__Document segment__:
I try to learn more about the apply method in python and asking myself how to write the following code using apply:
I have a dataframe df like the following:
A B C D E points
0 0 0 0 1 43 94
1 0 0 1 1 55 62
2 1 1 0 1 21 84
3 1 0 1 0 13 20
Furthermore I have a function like the following, which does its job:
def f1(df):
df_means = pd.DataFrame(columns = ['Mean_Points'])
for columnname in df.columns:
if len(df[df[columnname] == 1]) > 1:
df_means.loc[columnname] = [df[df[columnname] == 1]['points'].mean()]
return df_means
So the output of f1 is
'Mean_Points'
A 52
C 41
D 80
and that's totally fine. But I am wondering if there is a possibility (I am sure there is) to obtain the same result with the apply method. I tried:
df_means = pd.DataFrame(columns = ['Mean_Points'])
cols = [col for col in df.columns if len(df[df[col] == 1]) > 1]
df_means.loc[cols] = df[cols].apply(lambda x: df[df[x] == 1]['points'].mean(), axis = 1)
or similar:
df_means = pd.DataFrame(columns = ['Mean_Points'])
df.columns.apply(lambda x: df_means.loc[x] = [df[df[x] == 1]['points'].mean()] if len(df[df[x] == 1]) > 1 else None)
and 2,3 other things, but nothing worked... I hope somebody can help me here?!
pd.DataFrame.dot
# filters s to be just those
# things greater than 1
# v
s = df.eq(1).sum().loc[lambda x: x > 1]
df.loc[:, s.index].T.dot(df.points).div(s)
A 52.0
C 41.0
D 80.0
dtype: float64
This removes the chaff but probably does more calculations than necessary.
df.T.dot(df.points).div(df.sum())[df.eq(1).sum().gt(1)]
A 52.0
C 41.0
D 80.0
dtype: float64

__Raw data__:
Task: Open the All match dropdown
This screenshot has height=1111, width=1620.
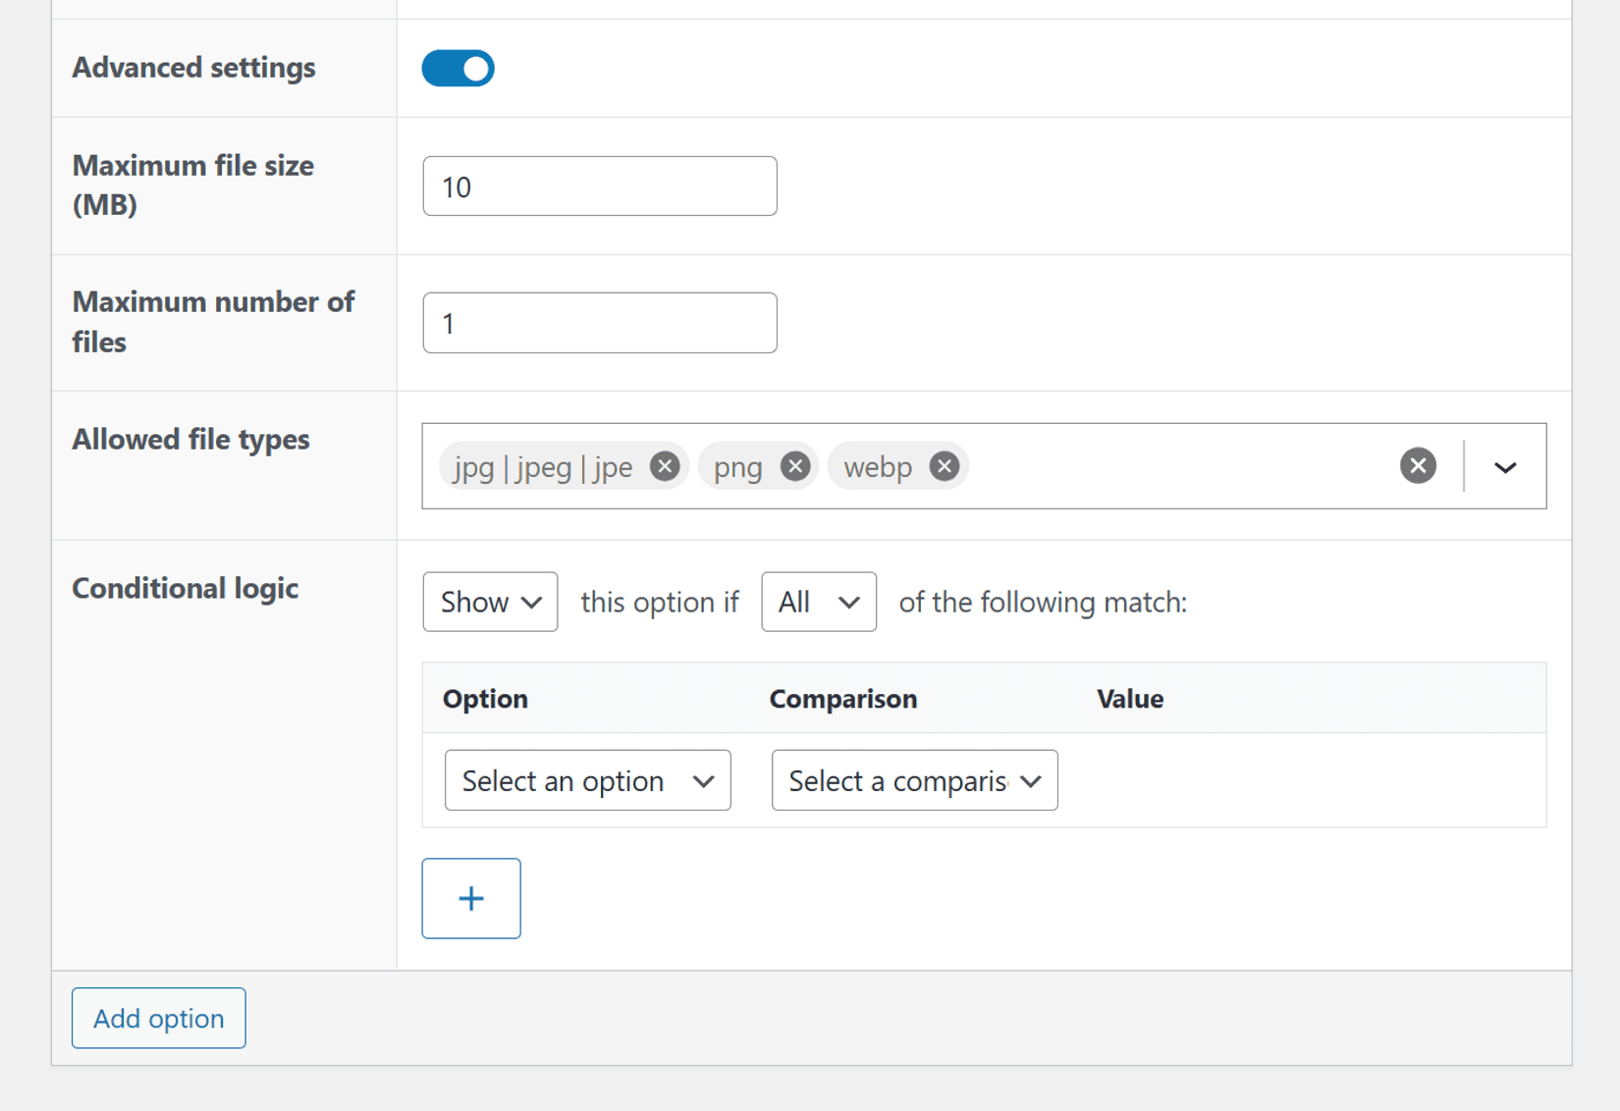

__Short problem A__: Rewrite the paragraph of the pandas thread that begins "I try to learn more about the apply method" in a shorter form, keeping its main facts.
__Short problem B__: Edit the pandas thread from the words "df.columns.apply(lambda x: df_means.loc[x]" through "help me here?!", replacing "None" with "np.nan".
__Short problem C__:
Please answer these questions about the pandas thread, one answer per line:
(i) Which column's values does f1 average?
(ii) What mean value does f1 give for column D?
(iii) What drawback is given for the approach described in "This removes the chaff"?
None of the material is needed here.

__Worked solution A__: I'm learning Python's apply method and want to know how to rewrite the following code with it:

__Worked solution B__:
df.columns.apply(lambda x: df_means.loc[x] = [df[df[x] == 1]['points'].mean()] if len(df[df[x] == 1]) > 1 else np.nan)
and 2,3 other things, but nothing worked... I hope somebody can help me here?!

__Worked solution C__:
(i) The 'points' column.
(ii) 80.
(iii) It probably does more calculations than necessary.